State Sen. Becky Whitley, D-Concord, told reporters that, “thanks to congressional Democrats, including New Hampshire’s four members, eligible families have begun receiving an average tax cut of $4,380.”

Interestingly, Kuster also notes that “families who do not normally file taxes will need to file a 2020 tax return to receive the monthly payments.”

How can families who don’t “normally file taxes” get a “tax cut?”

They can’t, says Sen. Marco Rubio (R-Fla.). He calls the CTC a “radical expansion of the federal welfare state.”

“By next tax season, some households with no working adults will receive more than $10,000 in these payments. No work required. Just free money on top of America’s existing safety net,” Rubio wrote.

According to the White House, under the American Rescue Plan, “all working families [emphasis added] will get the full credit if they make up to $150,000 for a couple or $112,500 for a family with a single parent.”

That includes families who pay no net federal income taxes.

The IRS also sees the CTC  as something other than a tax cut. The IRS says although both reduce the amount owed to the federal government, a tax cut reduces the percentage that is paid to the IRS based on income, while a tax credit reduces the amount owed after that percentage has already been calculated.

What’s more, the 2021 CTC is “fully refundable,” meaning that even if you have no income or didn’t pay taxes last year, you are still eligible to receive the credit.

“Parts of the [American Rescue Plan] Act do, in fact, reduce income tax burdens on many filers,” the National Taxpayers Union Foundation (NTUF) says, “However, the bulk of the ‘tax cuts’ underlying [the claims] do not actually reduce anyone’s taxes. Instead, they show up in the budget as spending, including the ‘recovery rebate’ stimulus checks.”

The CTC is not considered income, and will not be subject to additional taxes. This mirrors other stimulus payments that have been sent out since the COVID-19 pandemic began.

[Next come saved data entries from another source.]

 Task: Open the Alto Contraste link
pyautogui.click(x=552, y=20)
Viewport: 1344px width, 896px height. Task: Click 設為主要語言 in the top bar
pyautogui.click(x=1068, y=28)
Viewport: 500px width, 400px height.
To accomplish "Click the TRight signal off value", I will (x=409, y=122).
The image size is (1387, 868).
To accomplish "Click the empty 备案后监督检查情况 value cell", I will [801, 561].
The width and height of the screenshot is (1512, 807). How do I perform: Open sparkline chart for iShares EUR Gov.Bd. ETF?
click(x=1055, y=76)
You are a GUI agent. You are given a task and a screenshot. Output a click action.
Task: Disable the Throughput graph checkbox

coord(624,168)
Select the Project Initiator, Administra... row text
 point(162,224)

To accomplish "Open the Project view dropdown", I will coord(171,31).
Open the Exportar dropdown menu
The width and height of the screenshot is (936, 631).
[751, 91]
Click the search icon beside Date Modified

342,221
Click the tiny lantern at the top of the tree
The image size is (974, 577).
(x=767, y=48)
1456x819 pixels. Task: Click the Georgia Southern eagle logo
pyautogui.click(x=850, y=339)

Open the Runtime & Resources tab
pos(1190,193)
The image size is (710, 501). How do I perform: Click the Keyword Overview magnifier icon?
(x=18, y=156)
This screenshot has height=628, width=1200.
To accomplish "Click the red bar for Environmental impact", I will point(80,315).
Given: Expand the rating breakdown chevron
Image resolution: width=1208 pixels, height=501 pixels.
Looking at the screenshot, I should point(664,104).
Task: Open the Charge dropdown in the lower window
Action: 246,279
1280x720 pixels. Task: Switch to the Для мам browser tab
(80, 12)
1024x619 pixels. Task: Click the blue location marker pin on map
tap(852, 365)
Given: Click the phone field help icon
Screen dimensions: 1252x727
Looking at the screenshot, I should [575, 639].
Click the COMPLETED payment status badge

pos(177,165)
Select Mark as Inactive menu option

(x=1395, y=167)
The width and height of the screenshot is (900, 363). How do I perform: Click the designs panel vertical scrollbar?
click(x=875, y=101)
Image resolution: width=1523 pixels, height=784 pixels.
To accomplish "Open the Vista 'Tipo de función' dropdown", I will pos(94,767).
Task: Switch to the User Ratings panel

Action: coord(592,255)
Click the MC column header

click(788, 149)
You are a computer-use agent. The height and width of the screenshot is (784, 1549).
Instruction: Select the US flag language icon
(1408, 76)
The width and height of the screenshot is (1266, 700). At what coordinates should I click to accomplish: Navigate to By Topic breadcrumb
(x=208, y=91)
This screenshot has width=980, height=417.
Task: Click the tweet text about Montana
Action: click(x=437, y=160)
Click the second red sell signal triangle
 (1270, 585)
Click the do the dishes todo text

Or as Rubio put it, “Why [do] they keep calling this program ‘tax relief’ when it goes to people who pay no taxes?”

For Americans who do pay income taxes, it’s possible some may have to pay back part or all of the payments when it comes time to file taxes next year.

For example, if a parent ends up receiving more than they’re entitled to under the CTC, that money will be paid back to the government. If the number of qualifying children changed or children moved into a different age bracket, it’s possible some parents will receive too much with the advance payments.

Ironically, the CTC will end up costing taxpayers more in the end, says the National Taxpayers Union (NTU). The Treasury Department estimates that if the program were extended for four years, it would cost roughly $112 billion per year, totaling around $449 billion.

Sen. Mitt Romney (R-Utah) has proposed several ideas to make the CTC more responsible, including reforms and changes to existing programs such as the state and local tax deduction (SALT), Earned Income Tax Credit (EITC), and other overlapping programs. Romney’s proposal would also make the CTC more of an anti-poverty measure, eliminating payments to Americans who, in some cases, make six-figure salaries.

As Democrats push the CTC to be a permanent fixture, the NTU notes that not all of that money will be reserved for those who truly need it.

Upcoming legislation “spend[s] hundreds of billions of dollars, at minimum, on public benefits that flow to upper-middle-class or wealthy households that do not urgently need the support.” Part of that legislation is the “extraordinarily generous [CTC] that flows, in part, to wealthy households.”